**AUFGABENBESCHREIBUNG**
Zitieren Sie den unten folgenden Text zu „Als ich (ein) Kind war“ vollständig und ohne jede Änderung.

━━ BEREITGESTELLTER TEXT

Als ich (ein) Kind war

Hallo und frohe Ostern!
Ich hoffe, unsere kompetente Kreszentia kann hier wieder helfen und hat schnell einen Duden-Link parat…

In einem anderen Sprachforum wurde eine Chinesin korrigiert, die einen Satz begann mit „Als ich Kind war…“, der sie Korrigierende meinte, es müsse „Als ich ein Kind war…“ heißen. Als ich dann drunter schrieb, man müsse nicht Dinge verbessern, die gar nicht falsch sind und gesagt habe, auch „Als ich Kind war“ sei korrektes Deutsch, konfrontierte er mich mit Duden-Regeln Nr. 2.11.1.1 und 2.11.1.2, aus denen er schlussfolgerte, dass hier ein Artikel notwendig sei. Er sagte auch, für ausländische Lernende sei die normative Grammatik wichtiger als die deskriptive und da gebe ich ihm auch Recht. Ich kann mir aber nicht denken, dass dadurch der Satz falsch wird, denn dann wären z.B. auch Sätze wie „Ich bin Lehrer.“ oder „Ich bin Vater geworden.“ oder „Wenn ich Rentner bin…“ falsch.

Ich denke, er interpretiert die von ihm zitierten Regeln entweder falsch oder sie greifen evtl. nicht auf den Satz. Oder aber es gibt noch eine andere Regel, die für den Satz „Als ich Kind war…“ zutrifft. Womit könnte ich kontern?

Vielen Dank, viele Grüße und ein frohes Fest!

  • André

Hallo André

Ich bin sicher, beide Formen sind richtig.
Ich kann z.B. sagen als ich Fahrer war, gab es keine Dellen am Auto.
Als ich ein Fahrer war, habe ich damit mein Geld verdient.

Dies wäre nach meinem Sprachgefühl die richtige Ableitung aus beiden Formen, die zugehörigen Spezial Ausdrücke überlasse ich Anderen.

━━━━
━━ BEREITGESTELLTE AUFLISTUNG

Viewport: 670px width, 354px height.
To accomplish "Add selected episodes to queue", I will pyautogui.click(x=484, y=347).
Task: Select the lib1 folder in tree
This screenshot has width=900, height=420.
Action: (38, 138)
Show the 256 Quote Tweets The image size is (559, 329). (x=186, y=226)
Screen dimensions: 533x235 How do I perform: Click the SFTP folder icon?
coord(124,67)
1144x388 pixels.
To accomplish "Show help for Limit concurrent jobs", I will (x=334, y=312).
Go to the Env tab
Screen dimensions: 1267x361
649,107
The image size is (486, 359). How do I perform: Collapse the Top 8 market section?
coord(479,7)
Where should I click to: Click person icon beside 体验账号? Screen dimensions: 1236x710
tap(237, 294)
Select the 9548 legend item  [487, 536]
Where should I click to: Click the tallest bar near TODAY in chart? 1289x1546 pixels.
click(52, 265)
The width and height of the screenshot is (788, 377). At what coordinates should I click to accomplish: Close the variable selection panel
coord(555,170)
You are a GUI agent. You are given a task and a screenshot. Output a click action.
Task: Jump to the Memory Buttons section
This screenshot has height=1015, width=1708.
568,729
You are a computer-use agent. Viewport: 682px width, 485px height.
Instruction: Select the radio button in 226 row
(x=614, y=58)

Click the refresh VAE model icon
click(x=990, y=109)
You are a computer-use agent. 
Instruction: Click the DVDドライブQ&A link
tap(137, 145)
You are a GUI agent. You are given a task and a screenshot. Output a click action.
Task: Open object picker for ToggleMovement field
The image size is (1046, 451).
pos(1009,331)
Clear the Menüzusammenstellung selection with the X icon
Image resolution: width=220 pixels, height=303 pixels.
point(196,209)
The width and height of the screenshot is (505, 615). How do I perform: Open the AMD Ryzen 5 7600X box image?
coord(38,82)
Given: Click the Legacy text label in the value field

━━━━

**VOLLSTÄNDIGE AUSGABE**
Als ich (ein) Kind war

Hallo und frohe Ostern!
Ich hoffe, unsere kompetente Kreszentia kann hier wieder helfen und hat schnell einen Duden-Link parat…

In einem anderen Sprachforum wurde eine Chinesin korrigiert, die einen Satz begann mit „Als ich Kind war…“, der sie Korrigierende meinte, es müsse „Als ich ein Kind war…“ heißen. Als ich dann drunter schrieb, man müsse nicht Dinge verbessern, die gar nicht falsch sind und gesagt habe, auch „Als ich Kind war“ sei korrektes Deutsch, konfrontierte er mich mit Duden-Regeln Nr. 2.11.1.1 und 2.11.1.2, aus denen er schlussfolgerte, dass hier ein Artikel notwendig sei. Er sagte auch, für ausländische Lernende sei die normative Grammatik wichtiger als die deskriptive und da gebe ich ihm auch Recht. Ich kann mir aber nicht denken, dass dadurch der Satz falsch wird, denn dann wären z.B. auch Sätze wie „Ich bin Lehrer.“ oder „Ich bin Vater geworden.“ oder „Wenn ich Rentner bin…“ falsch.

Ich denke, er interpretiert die von ihm zitierten Regeln entweder falsch oder sie greifen evtl. nicht auf den Satz. Oder aber es gibt noch eine andere Regel, die für den Satz „Als ich Kind war…“ zutrifft. Womit könnte ich kontern?

Vielen Dank, viele Grüße und ein frohes Fest!

  • André

Hallo André

Ich bin sicher, beide Formen sind richtig.
Ich kann z.B. sagen als ich Fahrer war, gab es keine Dellen am Auto.
Als ich ein Fahrer war, habe ich damit mein Geld verdient.

Dies wäre nach meinem Sprachgefühl die richtige Ableitung aus beiden Formen, die zugehörigen Spezial Ausdrücke überlasse ich Anderen.